**Goal of the exercise**
Retype the data below without altering anything.

(Material provided Opens)

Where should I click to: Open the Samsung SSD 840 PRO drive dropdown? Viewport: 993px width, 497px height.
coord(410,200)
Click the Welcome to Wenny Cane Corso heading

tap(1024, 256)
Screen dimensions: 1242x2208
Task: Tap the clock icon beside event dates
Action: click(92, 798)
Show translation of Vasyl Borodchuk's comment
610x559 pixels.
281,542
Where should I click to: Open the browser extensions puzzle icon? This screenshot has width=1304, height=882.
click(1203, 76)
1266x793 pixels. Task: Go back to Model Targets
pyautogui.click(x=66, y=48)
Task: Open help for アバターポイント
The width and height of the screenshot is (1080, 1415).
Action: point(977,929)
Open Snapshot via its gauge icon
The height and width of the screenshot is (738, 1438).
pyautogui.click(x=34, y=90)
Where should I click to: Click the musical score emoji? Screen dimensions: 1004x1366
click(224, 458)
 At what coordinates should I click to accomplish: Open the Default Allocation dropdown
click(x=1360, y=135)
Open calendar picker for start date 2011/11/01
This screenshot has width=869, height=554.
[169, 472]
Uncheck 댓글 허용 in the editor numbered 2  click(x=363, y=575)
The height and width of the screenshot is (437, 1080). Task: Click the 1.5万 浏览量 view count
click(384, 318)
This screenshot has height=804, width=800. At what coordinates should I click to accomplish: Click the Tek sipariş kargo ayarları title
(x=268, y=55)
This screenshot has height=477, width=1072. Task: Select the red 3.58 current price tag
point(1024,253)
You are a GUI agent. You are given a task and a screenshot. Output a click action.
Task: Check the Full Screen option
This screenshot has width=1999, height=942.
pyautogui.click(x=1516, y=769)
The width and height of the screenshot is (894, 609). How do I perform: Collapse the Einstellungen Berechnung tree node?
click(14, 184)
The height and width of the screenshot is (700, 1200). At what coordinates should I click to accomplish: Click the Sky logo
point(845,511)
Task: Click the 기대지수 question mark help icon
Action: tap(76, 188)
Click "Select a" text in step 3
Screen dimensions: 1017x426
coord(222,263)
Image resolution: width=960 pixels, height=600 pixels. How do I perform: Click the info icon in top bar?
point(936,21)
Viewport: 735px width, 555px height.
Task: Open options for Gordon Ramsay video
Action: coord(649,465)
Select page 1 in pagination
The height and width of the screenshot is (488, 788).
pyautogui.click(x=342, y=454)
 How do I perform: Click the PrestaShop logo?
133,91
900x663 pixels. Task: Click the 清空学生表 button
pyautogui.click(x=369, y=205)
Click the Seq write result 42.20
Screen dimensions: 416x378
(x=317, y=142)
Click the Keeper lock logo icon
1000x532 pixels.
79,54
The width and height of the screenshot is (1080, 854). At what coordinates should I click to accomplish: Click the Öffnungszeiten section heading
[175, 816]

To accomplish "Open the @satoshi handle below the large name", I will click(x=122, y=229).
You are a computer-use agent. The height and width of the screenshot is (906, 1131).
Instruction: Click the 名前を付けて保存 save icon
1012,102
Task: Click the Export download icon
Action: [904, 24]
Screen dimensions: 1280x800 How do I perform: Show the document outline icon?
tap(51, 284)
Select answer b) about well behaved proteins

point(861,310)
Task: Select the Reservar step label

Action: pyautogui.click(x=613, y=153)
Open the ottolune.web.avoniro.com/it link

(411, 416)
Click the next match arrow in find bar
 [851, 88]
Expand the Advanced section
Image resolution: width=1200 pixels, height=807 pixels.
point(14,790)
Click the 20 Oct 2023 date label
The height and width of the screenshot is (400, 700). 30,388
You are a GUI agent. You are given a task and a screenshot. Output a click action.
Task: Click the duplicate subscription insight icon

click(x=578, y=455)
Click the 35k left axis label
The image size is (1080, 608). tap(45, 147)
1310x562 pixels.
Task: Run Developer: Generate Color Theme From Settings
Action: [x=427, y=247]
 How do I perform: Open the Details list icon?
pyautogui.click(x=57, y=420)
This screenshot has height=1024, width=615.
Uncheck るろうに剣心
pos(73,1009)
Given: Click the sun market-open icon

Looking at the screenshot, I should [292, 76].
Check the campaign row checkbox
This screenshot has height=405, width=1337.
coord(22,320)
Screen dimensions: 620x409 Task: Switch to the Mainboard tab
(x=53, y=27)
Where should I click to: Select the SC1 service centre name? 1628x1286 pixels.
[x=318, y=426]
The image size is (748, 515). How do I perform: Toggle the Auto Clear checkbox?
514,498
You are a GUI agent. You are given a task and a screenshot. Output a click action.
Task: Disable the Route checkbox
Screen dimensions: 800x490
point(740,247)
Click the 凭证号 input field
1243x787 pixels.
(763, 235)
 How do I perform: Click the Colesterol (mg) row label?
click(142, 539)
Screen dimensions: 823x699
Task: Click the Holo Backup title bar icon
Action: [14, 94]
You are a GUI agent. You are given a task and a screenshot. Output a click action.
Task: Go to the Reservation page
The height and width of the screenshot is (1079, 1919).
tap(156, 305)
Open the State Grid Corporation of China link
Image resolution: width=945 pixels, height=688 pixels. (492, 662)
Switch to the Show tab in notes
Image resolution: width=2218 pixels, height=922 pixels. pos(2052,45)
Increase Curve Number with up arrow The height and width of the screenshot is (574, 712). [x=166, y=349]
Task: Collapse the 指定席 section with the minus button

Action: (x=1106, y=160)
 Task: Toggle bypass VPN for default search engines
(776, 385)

(Material provided Closes)

**Response to this task**
Where should I click to: Open the Samsung SSD 840 PRO drive dropdown? Viewport: 993px width, 497px height.
coord(410,200)
Click the Welcome to Wenny Cane Corso heading

tap(1024, 256)
Screen dimensions: 1242x2208
Task: Tap the clock icon beside event dates
Action: click(92, 798)
Show translation of Vasyl Borodchuk's comment
610x559 pixels.
281,542
Where should I click to: Open the browser extensions puzzle icon? This screenshot has width=1304, height=882.
click(1203, 76)
1266x793 pixels. Task: Go back to Model Targets
pyautogui.click(x=66, y=48)
Task: Open help for アバターポイント
The width and height of the screenshot is (1080, 1415).
Action: point(977,929)
Open Snapshot via its gauge icon
The height and width of the screenshot is (738, 1438).
pyautogui.click(x=34, y=90)
Where should I click to: Click the musical score emoji? Screen dimensions: 1004x1366
click(224, 458)
 At what coordinates should I click to accomplish: Open the Default Allocation dropdown
click(x=1360, y=135)
Open calendar picker for start date 2011/11/01
This screenshot has width=869, height=554.
[169, 472]
Uncheck 댓글 허용 in the editor numbered 2  click(x=363, y=575)
The height and width of the screenshot is (437, 1080). Task: Click the 1.5万 浏览量 view count
click(384, 318)
This screenshot has height=804, width=800. At what coordinates should I click to accomplish: Click the Tek sipariş kargo ayarları title
(x=268, y=55)
This screenshot has height=477, width=1072. Task: Select the red 3.58 current price tag
point(1024,253)
You are a GUI agent. You are given a task and a screenshot. Output a click action.
Task: Check the Full Screen option
This screenshot has width=1999, height=942.
pyautogui.click(x=1516, y=769)
The width and height of the screenshot is (894, 609). How do I perform: Collapse the Einstellungen Berechnung tree node?
click(14, 184)
The height and width of the screenshot is (700, 1200). At what coordinates should I click to accomplish: Click the Sky logo
point(845,511)
Task: Click the 기대지수 question mark help icon
Action: tap(76, 188)
Click "Select a" text in step 3
Screen dimensions: 1017x426
coord(222,263)
Image resolution: width=960 pixels, height=600 pixels. How do I perform: Click the info icon in top bar?
point(936,21)
Viewport: 735px width, 555px height.
Task: Open options for Gordon Ramsay video
Action: coord(649,465)
Select page 1 in pagination
The height and width of the screenshot is (488, 788).
pyautogui.click(x=342, y=454)
 How do I perform: Click the PrestaShop logo?
133,91
900x663 pixels. Task: Click the 清空学生表 button
pyautogui.click(x=369, y=205)
Click the Seq write result 42.20
Screen dimensions: 416x378
(x=317, y=142)
Click the Keeper lock logo icon
1000x532 pixels.
79,54
The width and height of the screenshot is (1080, 854). At what coordinates should I click to accomplish: Click the Öffnungszeiten section heading
[175, 816]

To accomplish "Open the @satoshi handle below the large name", I will click(x=122, y=229).
You are a computer-use agent. The height and width of the screenshot is (906, 1131).
Instruction: Click the 名前を付けて保存 save icon
1012,102
Task: Click the Export download icon
Action: [904, 24]
Screen dimensions: 1280x800 How do I perform: Show the document outline icon?
tap(51, 284)
Select answer b) about well behaved proteins

point(861,310)
Task: Select the Reservar step label

Action: pyautogui.click(x=613, y=153)
Open the ottolune.web.avoniro.com/it link

(411, 416)
Click the next match arrow in find bar
 [851, 88]
Expand the Advanced section
Image resolution: width=1200 pixels, height=807 pixels.
point(14,790)
Click the 20 Oct 2023 date label
The height and width of the screenshot is (400, 700). 30,388
You are a GUI agent. You are given a task and a screenshot. Output a click action.
Task: Click the duplicate subscription insight icon

click(x=578, y=455)
Click the 35k left axis label
The image size is (1080, 608). tap(45, 147)
1310x562 pixels.
Task: Run Developer: Generate Color Theme From Settings
Action: [x=427, y=247]
 How do I perform: Open the Details list icon?
pyautogui.click(x=57, y=420)
This screenshot has height=1024, width=615.
Uncheck るろうに剣心
pos(73,1009)
Given: Click the sun market-open icon

Looking at the screenshot, I should [292, 76].
Check the campaign row checkbox
This screenshot has height=405, width=1337.
coord(22,320)
Screen dimensions: 620x409 Task: Switch to the Mainboard tab
(x=53, y=27)
Where should I click to: Select the SC1 service centre name? 1628x1286 pixels.
[x=318, y=426]
The image size is (748, 515). How do I perform: Toggle the Auto Clear checkbox?
514,498
You are a GUI agent. You are given a task and a screenshot. Output a click action.
Task: Disable the Route checkbox
Screen dimensions: 800x490
point(740,247)
Click the 凭证号 input field
1243x787 pixels.
(763, 235)
 How do I perform: Click the Colesterol (mg) row label?
click(142, 539)
Screen dimensions: 823x699
Task: Click the Holo Backup title bar icon
Action: [14, 94]
You are a GUI agent. You are given a task and a screenshot. Output a click action.
Task: Go to the Reservation page
The height and width of the screenshot is (1079, 1919).
tap(156, 305)
Open the State Grid Corporation of China link
Image resolution: width=945 pixels, height=688 pixels. (492, 662)
Switch to the Show tab in notes
Image resolution: width=2218 pixels, height=922 pixels. pos(2052,45)
Increase Curve Number with up arrow The height and width of the screenshot is (574, 712). [x=166, y=349]
Task: Collapse the 指定席 section with the minus button

Action: (x=1106, y=160)
 Task: Toggle bypass VPN for default search engines
(776, 385)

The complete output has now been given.